I'm very excited as on the weekend I'll be picking up 2 semi-feral kittens who are around 4 months old max. They'll be living solely at the stables and will be in the feed room for 4 weeks. The feed room is actually two old Shetland stables converted but the partition is still in there so they will be housed in the unused side. 

They are apparently quite brave but also pretty feisty!! Though they have been very good and when people step into their large pen at the sanctuary they don't try to bolt. So I have a few questions that I will ask the lady on the weekend but id like to hear a wide range of opinions.

Firstly their "bed" is a cardboard box with an old stable rug folded inside it looks warm and cosy but will this be enough? I plan on getting one of those microwaveable heat pads and a blanket for when the temps really drop if they need it.

I also don't really know how much they'll eat, I'll get food for them on the weekend before I get them but they look like pretty big kittens already. And I'll get both dry and wet food, even if I just give them the wet food until they're accustomed and used to the place/me. I want their "wet" food to be mice eventually!! 

Does anybody else have barn cats? Experiences? Has anyone "tamed" any? I'm so excited! I've never had cats!!


----------



## Carlosmum (25 November 2015)

Our farm cats are pretty good at regulating themselves food wise.  I use dried food & top up their bowls 2xday. sometimes the bowls are empty & sometimes not.  For 3 cats they are getting about 1 - 1 1/2 mugs of munchies /day.  Keep the kittens shut in for a good few days so they can associate where 'home/bed' is.  The old farmers wives used to say 'put butter on their paws' which basically meant allow them time to look around whilst cleaning their paws of butter.  Handle them well to start with & you will always have cats you can catch for any necessary trips to the vet or for worming etc.  Will they be neutered?  This is very important as cats breed like rabbits!
Enjoy


----------



## Lammy (25 November 2015)

I think in terms of handling they are still pretty scatty around people but I'll do what I can with them. I don't expect to be hugging them ever!
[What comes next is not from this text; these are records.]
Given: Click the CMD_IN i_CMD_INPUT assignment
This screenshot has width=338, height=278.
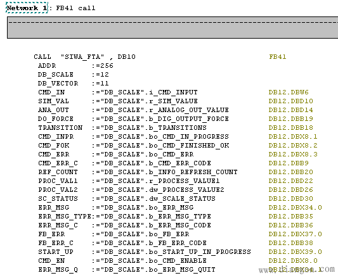Looking at the screenshot, I should coord(151,92).
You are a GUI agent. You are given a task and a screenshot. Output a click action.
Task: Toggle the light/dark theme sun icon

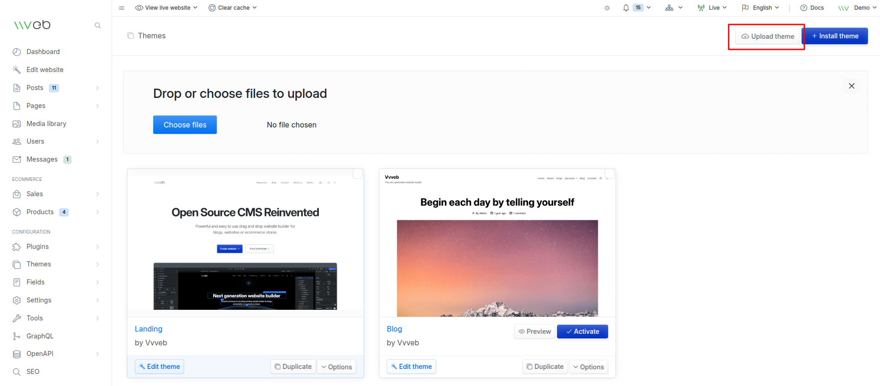(x=607, y=8)
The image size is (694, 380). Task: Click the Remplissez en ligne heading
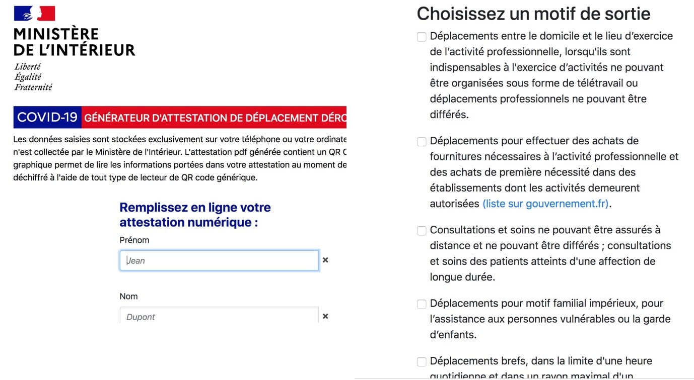[x=195, y=215]
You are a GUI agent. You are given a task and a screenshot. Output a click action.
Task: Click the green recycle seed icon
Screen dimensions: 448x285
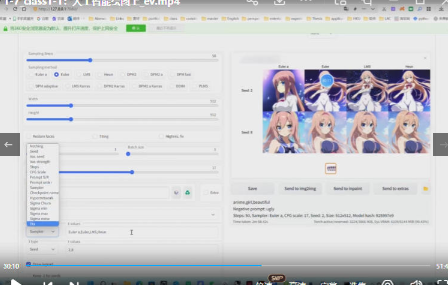click(188, 192)
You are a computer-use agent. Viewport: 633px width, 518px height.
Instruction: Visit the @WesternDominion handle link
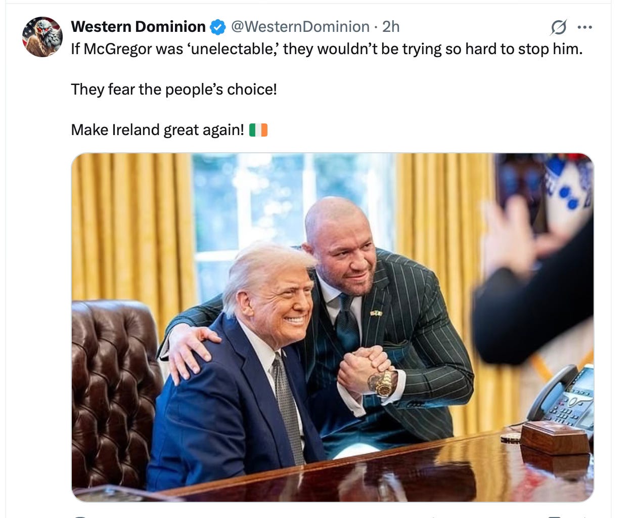tap(300, 26)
And yes they were neutered yesterday  so no problems in that department!!


----------



## splashgirl45 (25 November 2015)

I wouldn't think they would need babying regarding heated bedding....we used  a cardboard box and cut a cat sized hole in the front so they can get in and out but be completely enclosed so it keeps draughts out....we sometimes  used straw in the boxes when we took the blankets home to wash, and they were quite happy...  we also only fed dry food and fed them twice daily...don't keep them short of food , it doesn't make them hunt more.  we had  2 girls and 2 boys and the girls were much more interested in hunting than the boys...don't know if that is usual, ours were about a year old when we got them and 3 of them became quite friendly and we could put them in the cat carrier if needed,but one of the females was always really nervous of us and would rub round our legs at meal times but we couldn't even bend down and stroke her..the more you can gently fuss them the better...good luck and we will def need piccies!!!!


----------



## Lammy (26 November 2015)

Thanks for that, I was worrying a bit that they'd be cold!! And they'll always have dry food available I just didn't want to spending a fortune on pouches as well if they didn't need it 

I've just found out I've got a male and a female and the time is all sorted for Sunday, very excited now! Pics aplenty when they've arrived and they'll need names too!


----------



## JillA (26 November 2015)

Tip from me. Don't handle them too much or teach them to like people - I did that with a pair of kittens I got over 10 years ago and when we left the yard they went looking for human company. One was run over on the nearby road and the other has been my house cat ever since. 
I am arranging to take on some ferals as soon as we can sort out how to contain them for the couple of weeks for them to establish - anyone got a decent sized dog run I could borrow? None of my stables are partitioned up to the roof and none have got decent top doors. I second keeping them well fed - malnourished cats can't hunt. Mine will get a big bowl full of cat kibble and it will be kept topped up so they can eat ad lib.


----------



## Fiona (26 November 2015)

We were adopted by a male feral kitten about three years ago.....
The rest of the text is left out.